You can think of them as the Bitcoin Santas. Every so often, they appear out of nowhere and bestow gifts on people across the globe, a bit like Santa Claus on Christmas Eve. The difference is that they always give bitcoins, the world’s most popular digital currency.
Late last year, they came to Yifu Guo. Guo runs Avalon, a company that builds and sells “Bitcoin miners,” specialized computers that help run the global open source software system that drives the digital currency.
They didn’t tell Guo who they were or where they were from. They merely said they were with an organization called Bitcoin Grant, and they asked him what his plans were for Avalon.

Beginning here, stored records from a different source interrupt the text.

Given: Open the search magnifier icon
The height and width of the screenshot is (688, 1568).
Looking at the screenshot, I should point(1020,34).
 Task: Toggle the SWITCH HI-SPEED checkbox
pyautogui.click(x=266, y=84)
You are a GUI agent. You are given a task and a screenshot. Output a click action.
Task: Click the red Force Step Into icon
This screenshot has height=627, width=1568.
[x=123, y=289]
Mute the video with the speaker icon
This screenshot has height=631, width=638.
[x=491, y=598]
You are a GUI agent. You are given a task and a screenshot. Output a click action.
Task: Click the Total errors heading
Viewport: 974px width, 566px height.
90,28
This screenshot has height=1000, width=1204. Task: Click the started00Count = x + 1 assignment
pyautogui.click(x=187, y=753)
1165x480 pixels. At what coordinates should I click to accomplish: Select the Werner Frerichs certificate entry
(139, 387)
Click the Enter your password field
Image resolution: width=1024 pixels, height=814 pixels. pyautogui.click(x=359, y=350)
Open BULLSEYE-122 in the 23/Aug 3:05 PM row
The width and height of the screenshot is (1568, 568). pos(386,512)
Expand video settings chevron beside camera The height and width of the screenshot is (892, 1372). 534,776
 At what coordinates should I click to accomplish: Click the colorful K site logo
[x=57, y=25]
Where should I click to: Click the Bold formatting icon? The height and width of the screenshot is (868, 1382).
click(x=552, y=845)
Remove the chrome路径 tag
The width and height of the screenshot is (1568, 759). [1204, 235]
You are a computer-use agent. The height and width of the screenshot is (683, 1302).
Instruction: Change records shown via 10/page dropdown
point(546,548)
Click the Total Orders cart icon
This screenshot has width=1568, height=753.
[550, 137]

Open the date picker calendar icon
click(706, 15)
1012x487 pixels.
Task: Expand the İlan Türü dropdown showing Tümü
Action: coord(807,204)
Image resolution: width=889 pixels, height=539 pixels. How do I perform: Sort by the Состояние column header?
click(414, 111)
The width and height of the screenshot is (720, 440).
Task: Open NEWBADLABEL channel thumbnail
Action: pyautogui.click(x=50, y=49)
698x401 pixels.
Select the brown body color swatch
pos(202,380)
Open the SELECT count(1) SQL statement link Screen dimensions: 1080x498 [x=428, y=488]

Guo was skeptical. There’s a website for Bitcoin Grant, but there was no information about who ran the group. There wasn’t even a way to contact them through the site. But since the group had reached out to him over email, he went ahead and chatted with them about the future of Avalon, and before too long, they gave him a gift: 10,000 bitcoins, no strings attached. At the time, they were worth more than $100,000, enough to get Guo started on Avalon’s next generation of Bitcoin miners.
He says he never did learn who these mysterious benefactors were or why they chose to fund his project. But whoever they are, they’re on a mission to bootstrap not only the Bitcoin world, but all sorts of other open source software projects. By definition, open source projects give their software away for free, so they need other ways of funding their hard work, and the shadowy characters behind Bitcoin Grant are dedicated to helping these projects find their feet.
- Bitcoin Santas Drop Big Money On Hackers Who’ve Been Nice (wired.com)
- Bitcoin Santas Drop Big Money On Hackers Who’ve Been Nice (libertycrier.com)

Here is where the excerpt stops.